* _WHAT IS NEEDED_
Using the material below, print the line that contains "Disclaimer (124, 2560)", the line that contains "Dollar Tree (104, 1140)", and every line in between, exactly and nothing else.

* _RECORDS FOR THE TASK_
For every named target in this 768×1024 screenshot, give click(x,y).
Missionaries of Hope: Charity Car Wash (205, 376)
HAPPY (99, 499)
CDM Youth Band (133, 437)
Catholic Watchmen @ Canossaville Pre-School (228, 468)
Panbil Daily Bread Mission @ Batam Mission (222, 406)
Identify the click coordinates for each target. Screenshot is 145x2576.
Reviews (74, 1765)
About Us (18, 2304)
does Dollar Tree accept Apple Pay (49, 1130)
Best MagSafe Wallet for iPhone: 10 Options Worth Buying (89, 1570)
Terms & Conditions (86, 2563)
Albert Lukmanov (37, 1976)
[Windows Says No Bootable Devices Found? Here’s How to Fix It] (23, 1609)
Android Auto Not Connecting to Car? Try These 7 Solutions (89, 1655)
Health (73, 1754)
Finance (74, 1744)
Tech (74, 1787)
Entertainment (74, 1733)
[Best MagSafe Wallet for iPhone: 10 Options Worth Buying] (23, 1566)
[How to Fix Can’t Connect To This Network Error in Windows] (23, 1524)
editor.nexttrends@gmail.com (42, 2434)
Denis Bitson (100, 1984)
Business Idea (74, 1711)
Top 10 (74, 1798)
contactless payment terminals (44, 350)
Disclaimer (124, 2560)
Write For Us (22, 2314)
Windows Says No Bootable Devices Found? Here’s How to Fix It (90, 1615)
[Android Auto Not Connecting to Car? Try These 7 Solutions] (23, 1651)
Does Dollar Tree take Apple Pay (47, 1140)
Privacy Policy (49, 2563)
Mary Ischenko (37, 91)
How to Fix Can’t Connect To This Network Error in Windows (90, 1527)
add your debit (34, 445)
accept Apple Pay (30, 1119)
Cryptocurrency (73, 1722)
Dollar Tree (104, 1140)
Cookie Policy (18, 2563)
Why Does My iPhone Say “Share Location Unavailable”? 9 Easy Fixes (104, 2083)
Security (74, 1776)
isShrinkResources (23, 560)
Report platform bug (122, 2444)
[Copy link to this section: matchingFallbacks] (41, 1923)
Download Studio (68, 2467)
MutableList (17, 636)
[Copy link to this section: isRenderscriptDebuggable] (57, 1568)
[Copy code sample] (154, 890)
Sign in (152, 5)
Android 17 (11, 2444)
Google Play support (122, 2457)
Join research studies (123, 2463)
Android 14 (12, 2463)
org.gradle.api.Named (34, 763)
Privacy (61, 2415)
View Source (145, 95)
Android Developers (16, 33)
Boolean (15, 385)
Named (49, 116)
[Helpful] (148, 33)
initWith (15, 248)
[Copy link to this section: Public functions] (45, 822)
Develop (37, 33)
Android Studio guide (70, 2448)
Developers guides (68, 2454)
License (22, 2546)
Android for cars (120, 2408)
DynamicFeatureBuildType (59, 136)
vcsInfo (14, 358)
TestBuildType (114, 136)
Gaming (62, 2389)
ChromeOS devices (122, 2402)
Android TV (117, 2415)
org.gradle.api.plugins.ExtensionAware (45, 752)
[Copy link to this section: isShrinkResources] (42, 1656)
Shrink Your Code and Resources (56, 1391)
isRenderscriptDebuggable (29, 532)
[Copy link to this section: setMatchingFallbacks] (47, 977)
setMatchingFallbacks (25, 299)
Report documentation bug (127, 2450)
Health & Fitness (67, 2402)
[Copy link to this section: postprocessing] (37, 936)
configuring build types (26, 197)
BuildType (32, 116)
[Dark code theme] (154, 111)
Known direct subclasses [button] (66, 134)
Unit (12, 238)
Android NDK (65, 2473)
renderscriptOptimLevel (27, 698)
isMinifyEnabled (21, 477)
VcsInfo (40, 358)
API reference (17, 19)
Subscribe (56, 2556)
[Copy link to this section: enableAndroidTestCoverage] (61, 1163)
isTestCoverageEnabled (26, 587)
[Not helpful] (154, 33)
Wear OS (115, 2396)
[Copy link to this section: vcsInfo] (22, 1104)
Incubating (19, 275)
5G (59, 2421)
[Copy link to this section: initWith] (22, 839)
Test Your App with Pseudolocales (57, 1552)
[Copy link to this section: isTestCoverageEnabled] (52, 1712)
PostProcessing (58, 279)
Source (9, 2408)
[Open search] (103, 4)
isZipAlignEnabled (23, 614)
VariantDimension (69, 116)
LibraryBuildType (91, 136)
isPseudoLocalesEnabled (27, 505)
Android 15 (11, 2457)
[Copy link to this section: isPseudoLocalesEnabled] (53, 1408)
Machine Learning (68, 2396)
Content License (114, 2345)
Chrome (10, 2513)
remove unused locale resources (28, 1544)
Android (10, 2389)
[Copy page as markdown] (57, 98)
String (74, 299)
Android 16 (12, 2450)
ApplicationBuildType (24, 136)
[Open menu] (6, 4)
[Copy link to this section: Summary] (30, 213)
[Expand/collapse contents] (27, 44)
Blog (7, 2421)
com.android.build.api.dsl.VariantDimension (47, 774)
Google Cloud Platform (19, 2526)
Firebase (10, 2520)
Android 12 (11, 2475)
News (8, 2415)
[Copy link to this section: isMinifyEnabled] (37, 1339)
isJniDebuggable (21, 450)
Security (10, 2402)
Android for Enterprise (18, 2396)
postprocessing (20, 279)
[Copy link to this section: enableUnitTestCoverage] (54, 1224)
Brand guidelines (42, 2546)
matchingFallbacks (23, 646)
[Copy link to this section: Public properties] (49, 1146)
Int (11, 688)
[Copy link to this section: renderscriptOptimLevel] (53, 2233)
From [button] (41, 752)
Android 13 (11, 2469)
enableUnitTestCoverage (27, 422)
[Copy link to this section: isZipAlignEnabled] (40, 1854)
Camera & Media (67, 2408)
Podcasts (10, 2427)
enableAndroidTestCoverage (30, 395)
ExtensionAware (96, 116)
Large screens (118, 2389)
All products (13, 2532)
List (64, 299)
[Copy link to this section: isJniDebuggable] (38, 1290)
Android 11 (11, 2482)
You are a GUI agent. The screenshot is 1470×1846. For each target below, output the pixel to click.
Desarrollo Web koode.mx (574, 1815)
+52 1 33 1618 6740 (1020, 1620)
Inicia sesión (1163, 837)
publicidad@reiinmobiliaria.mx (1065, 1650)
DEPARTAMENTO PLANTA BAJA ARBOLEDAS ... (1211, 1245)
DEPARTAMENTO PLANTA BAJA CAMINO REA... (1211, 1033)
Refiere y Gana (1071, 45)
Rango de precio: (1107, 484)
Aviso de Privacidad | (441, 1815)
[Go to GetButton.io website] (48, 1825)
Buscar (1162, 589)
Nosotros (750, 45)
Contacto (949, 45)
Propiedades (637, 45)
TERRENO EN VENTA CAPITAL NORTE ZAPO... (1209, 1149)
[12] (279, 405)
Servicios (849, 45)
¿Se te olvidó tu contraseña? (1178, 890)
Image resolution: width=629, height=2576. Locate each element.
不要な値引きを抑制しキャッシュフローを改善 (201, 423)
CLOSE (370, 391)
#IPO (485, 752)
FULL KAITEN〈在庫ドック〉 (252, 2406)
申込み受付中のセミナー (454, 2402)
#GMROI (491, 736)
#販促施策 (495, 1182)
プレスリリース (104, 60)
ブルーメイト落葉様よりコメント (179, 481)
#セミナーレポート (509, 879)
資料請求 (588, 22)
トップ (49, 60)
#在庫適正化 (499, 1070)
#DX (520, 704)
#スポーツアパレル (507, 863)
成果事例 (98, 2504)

* _TASK OUTPUT_
Disclaimer (124, 2560)
Write For Us (22, 2314)
Windows Says No Bootable Devices Found? Here’s How to Fix It (90, 1615)
[Android Auto Not Connecting to Car? Try These 7 Solutions] (23, 1651)
Does Dollar Tree take Apple Pay (47, 1140)
Privacy Policy (49, 2563)
Mary Ischenko (37, 91)
How to Fix Can’t Connect To This Network Error in Windows (90, 1527)
add your debit (34, 445)
accept Apple Pay (30, 1119)
Cryptocurrency (73, 1722)
Dollar Tree (104, 1140)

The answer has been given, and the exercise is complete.